US 11,816,247 B2
Method for a multi-country data pipeline to protect personally identifying information
Leo Woessner, Centennial, CO (US); Jeffrey DeYoung, Parker, CO (US); Ritu Saxena, Parker, CO (US); and Chadwick Reimers, Larkspur, CO (US)
Assigned to PEARSON EDUCATION, INC., Bloomington, MN (US)
Filed by Pearson Education, Inc., Bloomington, MN (US)
Filed on Apr. 12, 2022, as Appl. No. 17/719,139.
Application 17/719,139 is a continuation of application No. 16/522,512, filed on Jul. 25, 2019, granted, now 11,334,683.
Prior Publication US 2022/0237324 A1, Jul. 28, 2022
Int. Cl. G06F 21/00 (2013.01); G06F 21/62 (2013.01); G06F 21/60 (2013.01)
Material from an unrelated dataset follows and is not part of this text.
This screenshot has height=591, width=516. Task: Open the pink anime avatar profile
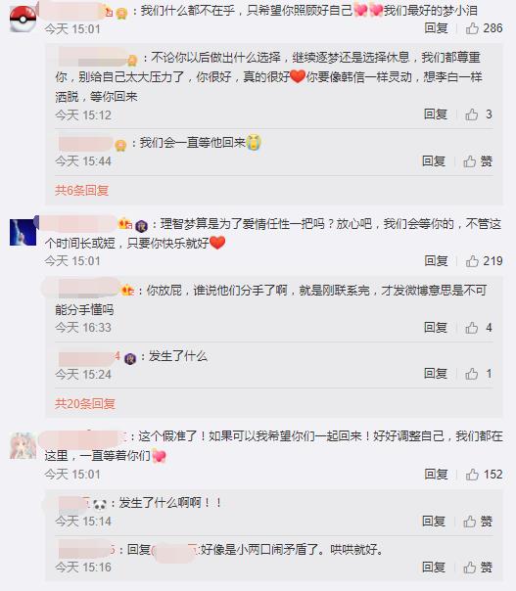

CPC G06F 21/6254 (2013.01) [G06F 21/602 (2013.01); G06F 21/604 (2013.01); G06F 21/6263 (2013.01)] 20 Claims
OG exemplary drawing
 
1. A system for transmitting data, comprising:
a multi-country data pipeline configured to protect Personally Identifying Information (PII) for each user in a plurality of users, comprising:
a plurality of publisher methods, wherein the plurality of publisher methods comprises a Java published software development kit and a REST API,
a data ingestion unit configured to:
i) receive and archive data from the plurality of publisher methods,
ii) tag the data with a producer, a message-type, a version and a timestamp, and
iii) validate the data is in conformance with a schema containing a privacy policy for a first country, and
a web services unit configured to provide the data to a plurality of different consumer services;
physically located in the first country:
a first application configured to:
receive entered data from a user, wherein the entered data and the user are physically located in the first country and the entered data comprises non-personal data and PII,
receive the schema from a third country containing the privacy policy for the first country,
identify the non-personal data and the PII in the entered data using the schema, and
transmit an anonymized data through the multi-country data pipeline from the first country to an analytic functions in a second country;
a deidentification system configured to:
generate, using a one-way hash, an Identification (ID) tag for the PII, and
create the anonymized data by replacing the PII, in the entered data, with the ID tag for the PII,
an identity store configured to:
store the ID tag and the PII, and
return the PII when the ID tag is received,
a second application configured to:
upon authenticating the user, transmit the ID tag to a reidentification system,
combine the PII received from the reidentification system with the results to create an identified results, and
perform an action for the user based on the identified results,
the reidentification system configured to:
receive the ID tag from the second application,
transmit the ID tag to the Identify data store,
receive from the identity data store the PII associated with the ID tag, and
transmit the PII to the second application;
physically located in the second country:
the analytic functions configured to:
generate a results based on the anonymized data,
create an anonymized results by adding the ID tag to the results, wherein the anonymized results contain no PII, and
transmit the anonymized results through the multi-country data pipeline from the second country to the second application in the first country; and
physically located in the third country:
a PII Schema Service comprising a plurality of schemas stored in a database, wherein each schema in the plurality of schemas identifies a privacy policy for a different country or region.